> _RECORDS FOR PROCESSING_:
=-=-=

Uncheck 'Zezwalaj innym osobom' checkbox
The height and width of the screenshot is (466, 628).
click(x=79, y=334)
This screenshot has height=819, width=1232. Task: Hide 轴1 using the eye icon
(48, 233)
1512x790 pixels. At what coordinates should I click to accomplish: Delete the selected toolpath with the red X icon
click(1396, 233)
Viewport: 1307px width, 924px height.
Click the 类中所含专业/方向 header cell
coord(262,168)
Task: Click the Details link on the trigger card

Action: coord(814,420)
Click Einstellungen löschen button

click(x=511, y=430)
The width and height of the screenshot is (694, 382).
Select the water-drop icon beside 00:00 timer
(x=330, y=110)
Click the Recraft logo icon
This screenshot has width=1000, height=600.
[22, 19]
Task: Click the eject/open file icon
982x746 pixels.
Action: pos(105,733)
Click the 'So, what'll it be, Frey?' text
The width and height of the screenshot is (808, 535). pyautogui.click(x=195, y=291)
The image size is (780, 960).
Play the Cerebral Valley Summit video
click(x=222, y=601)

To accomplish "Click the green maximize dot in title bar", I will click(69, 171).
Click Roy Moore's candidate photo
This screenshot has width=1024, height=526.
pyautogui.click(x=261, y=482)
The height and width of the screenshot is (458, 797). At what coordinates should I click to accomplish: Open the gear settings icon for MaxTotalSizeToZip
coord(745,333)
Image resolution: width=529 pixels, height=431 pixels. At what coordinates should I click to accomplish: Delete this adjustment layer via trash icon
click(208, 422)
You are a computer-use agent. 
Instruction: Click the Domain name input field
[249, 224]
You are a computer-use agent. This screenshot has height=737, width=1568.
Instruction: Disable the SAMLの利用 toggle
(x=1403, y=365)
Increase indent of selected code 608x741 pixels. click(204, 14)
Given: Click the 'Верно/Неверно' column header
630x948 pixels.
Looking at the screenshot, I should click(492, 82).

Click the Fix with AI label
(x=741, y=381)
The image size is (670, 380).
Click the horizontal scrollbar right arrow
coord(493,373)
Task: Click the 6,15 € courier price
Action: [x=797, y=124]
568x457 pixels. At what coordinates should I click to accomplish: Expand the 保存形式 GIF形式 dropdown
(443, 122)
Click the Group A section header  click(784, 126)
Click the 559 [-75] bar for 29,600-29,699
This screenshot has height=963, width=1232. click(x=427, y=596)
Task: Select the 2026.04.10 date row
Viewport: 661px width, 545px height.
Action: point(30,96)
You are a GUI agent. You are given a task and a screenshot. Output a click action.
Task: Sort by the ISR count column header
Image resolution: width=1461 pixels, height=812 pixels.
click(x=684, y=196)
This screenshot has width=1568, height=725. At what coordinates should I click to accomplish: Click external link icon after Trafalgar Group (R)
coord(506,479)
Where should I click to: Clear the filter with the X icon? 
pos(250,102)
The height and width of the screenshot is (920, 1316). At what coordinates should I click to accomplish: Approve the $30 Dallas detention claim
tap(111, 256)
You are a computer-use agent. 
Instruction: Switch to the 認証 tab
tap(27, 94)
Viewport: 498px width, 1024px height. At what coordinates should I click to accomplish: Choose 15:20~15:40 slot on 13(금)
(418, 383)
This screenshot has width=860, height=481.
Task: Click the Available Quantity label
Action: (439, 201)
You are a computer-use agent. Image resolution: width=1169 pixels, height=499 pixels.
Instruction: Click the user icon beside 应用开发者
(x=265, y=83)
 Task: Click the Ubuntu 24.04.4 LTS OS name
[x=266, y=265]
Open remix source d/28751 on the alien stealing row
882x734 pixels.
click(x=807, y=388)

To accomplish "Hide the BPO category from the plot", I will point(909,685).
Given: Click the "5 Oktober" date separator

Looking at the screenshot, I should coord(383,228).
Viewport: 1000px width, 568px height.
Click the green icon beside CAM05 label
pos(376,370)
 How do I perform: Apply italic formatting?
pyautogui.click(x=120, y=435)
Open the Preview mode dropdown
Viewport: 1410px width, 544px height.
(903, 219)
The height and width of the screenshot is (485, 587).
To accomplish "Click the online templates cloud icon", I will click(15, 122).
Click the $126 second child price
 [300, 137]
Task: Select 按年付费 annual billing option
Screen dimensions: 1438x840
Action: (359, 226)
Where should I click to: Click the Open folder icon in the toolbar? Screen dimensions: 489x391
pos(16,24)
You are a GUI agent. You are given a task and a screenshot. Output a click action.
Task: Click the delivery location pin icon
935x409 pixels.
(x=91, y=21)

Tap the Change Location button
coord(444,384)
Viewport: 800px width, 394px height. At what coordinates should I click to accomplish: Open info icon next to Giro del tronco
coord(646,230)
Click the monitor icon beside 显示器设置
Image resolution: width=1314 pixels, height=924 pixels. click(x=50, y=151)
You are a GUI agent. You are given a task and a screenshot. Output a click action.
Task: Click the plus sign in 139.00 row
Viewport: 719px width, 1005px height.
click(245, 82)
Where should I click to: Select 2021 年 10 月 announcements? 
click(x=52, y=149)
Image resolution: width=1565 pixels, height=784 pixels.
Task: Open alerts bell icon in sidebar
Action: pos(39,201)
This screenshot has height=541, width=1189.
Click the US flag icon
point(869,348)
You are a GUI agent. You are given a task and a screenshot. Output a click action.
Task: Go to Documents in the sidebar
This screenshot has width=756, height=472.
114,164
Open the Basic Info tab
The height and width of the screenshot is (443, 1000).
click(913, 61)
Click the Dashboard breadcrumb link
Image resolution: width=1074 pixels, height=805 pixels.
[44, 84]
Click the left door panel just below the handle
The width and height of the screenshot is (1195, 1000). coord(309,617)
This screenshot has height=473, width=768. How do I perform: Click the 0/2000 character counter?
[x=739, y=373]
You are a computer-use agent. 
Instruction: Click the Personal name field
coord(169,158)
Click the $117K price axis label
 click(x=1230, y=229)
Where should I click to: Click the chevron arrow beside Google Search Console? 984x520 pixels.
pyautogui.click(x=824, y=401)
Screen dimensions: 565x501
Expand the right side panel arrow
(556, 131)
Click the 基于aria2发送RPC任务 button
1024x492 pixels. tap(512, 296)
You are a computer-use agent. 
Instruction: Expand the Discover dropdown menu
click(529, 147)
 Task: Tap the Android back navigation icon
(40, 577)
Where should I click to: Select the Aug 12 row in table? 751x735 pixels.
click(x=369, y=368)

=-=-=

> _ABOUT THIS TASK_:
Please retype all of the material above, keeping it exact.

> _OUTPUT_:
Uncheck 'Zezwalaj innym osobom' checkbox
The height and width of the screenshot is (466, 628).
click(x=79, y=334)
This screenshot has height=819, width=1232. Task: Hide 轴1 using the eye icon
(48, 233)
1512x790 pixels. At what coordinates should I click to accomplish: Delete the selected toolpath with the red X icon
click(1396, 233)
Viewport: 1307px width, 924px height.
Click the 类中所含专业/方向 header cell
coord(262,168)
Task: Click the Details link on the trigger card

Action: coord(814,420)
Click Einstellungen löschen button

click(x=511, y=430)
The width and height of the screenshot is (694, 382).
Select the water-drop icon beside 00:00 timer
(x=330, y=110)
Click the Recraft logo icon
This screenshot has width=1000, height=600.
[22, 19]
Task: Click the eject/open file icon
982x746 pixels.
Action: pos(105,733)
Click the 'So, what'll it be, Frey?' text
The width and height of the screenshot is (808, 535). pyautogui.click(x=195, y=291)
The image size is (780, 960).
Play the Cerebral Valley Summit video
click(x=222, y=601)

To accomplish "Click the green maximize dot in title bar", I will click(69, 171).
Click Roy Moore's candidate photo
This screenshot has width=1024, height=526.
pyautogui.click(x=261, y=482)
The height and width of the screenshot is (458, 797). At what coordinates should I click to accomplish: Open the gear settings icon for MaxTotalSizeToZip
coord(745,333)
Image resolution: width=529 pixels, height=431 pixels. At what coordinates should I click to accomplish: Delete this adjustment layer via trash icon
click(208, 422)
You are a computer-use agent. 
Instruction: Click the Domain name input field
[249, 224]
You are a computer-use agent. This screenshot has height=737, width=1568.
Instruction: Disable the SAMLの利用 toggle
(x=1403, y=365)
Increase indent of selected code 608x741 pixels. click(204, 14)
Given: Click the 'Верно/Неверно' column header
630x948 pixels.
Looking at the screenshot, I should click(492, 82).

Click the Fix with AI label
(x=741, y=381)
The image size is (670, 380).
Click the horizontal scrollbar right arrow
coord(493,373)
Task: Click the 6,15 € courier price
Action: [x=797, y=124]
568x457 pixels. At what coordinates should I click to accomplish: Expand the 保存形式 GIF形式 dropdown
(443, 122)
Click the Group A section header  click(784, 126)
Click the 559 [-75] bar for 29,600-29,699
This screenshot has height=963, width=1232. click(x=427, y=596)
Task: Select the 2026.04.10 date row
Viewport: 661px width, 545px height.
Action: point(30,96)
You are a GUI agent. You are given a task and a screenshot. Output a click action.
Task: Sort by the ISR count column header
Image resolution: width=1461 pixels, height=812 pixels.
click(x=684, y=196)
This screenshot has width=1568, height=725. At what coordinates should I click to accomplish: Click external link icon after Trafalgar Group (R)
coord(506,479)
Where should I click to: Clear the filter with the X icon? 
pos(250,102)
The height and width of the screenshot is (920, 1316). At what coordinates should I click to accomplish: Approve the $30 Dallas detention claim
tap(111, 256)
You are a computer-use agent. 
Instruction: Switch to the 認証 tab
tap(27, 94)
Viewport: 498px width, 1024px height. At what coordinates should I click to accomplish: Choose 15:20~15:40 slot on 13(금)
(418, 383)
This screenshot has width=860, height=481.
Task: Click the Available Quantity label
Action: (439, 201)
You are a computer-use agent. Image resolution: width=1169 pixels, height=499 pixels.
Instruction: Click the user icon beside 应用开发者
(x=265, y=83)
 Task: Click the Ubuntu 24.04.4 LTS OS name
[x=266, y=265]
Open remix source d/28751 on the alien stealing row
882x734 pixels.
click(x=807, y=388)

To accomplish "Hide the BPO category from the plot", I will point(909,685).
Given: Click the "5 Oktober" date separator

Looking at the screenshot, I should coord(383,228).
Viewport: 1000px width, 568px height.
Click the green icon beside CAM05 label
pos(376,370)
 How do I perform: Apply italic formatting?
pyautogui.click(x=120, y=435)
Open the Preview mode dropdown
Viewport: 1410px width, 544px height.
(903, 219)
The height and width of the screenshot is (485, 587).
To accomplish "Click the online templates cloud icon", I will click(15, 122).
Click the $126 second child price
 [300, 137]
Task: Select 按年付费 annual billing option
Screen dimensions: 1438x840
Action: (359, 226)
Where should I click to: Click the Open folder icon in the toolbar? Screen dimensions: 489x391
pos(16,24)
You are a GUI agent. You are given a task and a screenshot. Output a click action.
Task: Click the delivery location pin icon
935x409 pixels.
(x=91, y=21)

Tap the Change Location button
coord(444,384)
Viewport: 800px width, 394px height. At what coordinates should I click to accomplish: Open info icon next to Giro del tronco
coord(646,230)
Click the monitor icon beside 显示器设置
Image resolution: width=1314 pixels, height=924 pixels. click(x=50, y=151)
You are a GUI agent. You are given a task and a screenshot. Output a click action.
Task: Click the plus sign in 139.00 row
Viewport: 719px width, 1005px height.
click(245, 82)
Where should I click to: Select 2021 年 10 月 announcements? 
click(x=52, y=149)
Image resolution: width=1565 pixels, height=784 pixels.
Task: Open alerts bell icon in sidebar
Action: pos(39,201)
This screenshot has height=541, width=1189.
Click the US flag icon
point(869,348)
You are a GUI agent. You are given a task and a screenshot. Output a click action.
Task: Go to Documents in the sidebar
This screenshot has width=756, height=472.
114,164
Open the Basic Info tab
The height and width of the screenshot is (443, 1000).
click(913, 61)
Click the Dashboard breadcrumb link
Image resolution: width=1074 pixels, height=805 pixels.
[44, 84]
Click the left door panel just below the handle
The width and height of the screenshot is (1195, 1000). coord(309,617)
This screenshot has height=473, width=768. How do I perform: Click the 0/2000 character counter?
[x=739, y=373]
You are a computer-use agent. 
Instruction: Click the Personal name field
coord(169,158)
Click the $117K price axis label
 click(x=1230, y=229)
Where should I click to: Click the chevron arrow beside Google Search Console? 984x520 pixels.
pyautogui.click(x=824, y=401)
Screen dimensions: 565x501
Expand the right side panel arrow
(556, 131)
Click the 基于aria2发送RPC任务 button
1024x492 pixels. tap(512, 296)
You are a computer-use agent. 
Instruction: Expand the Discover dropdown menu
click(529, 147)
 Task: Tap the Android back navigation icon
(40, 577)
Where should I click to: Select the Aug 12 row in table? 751x735 pixels.
click(x=369, y=368)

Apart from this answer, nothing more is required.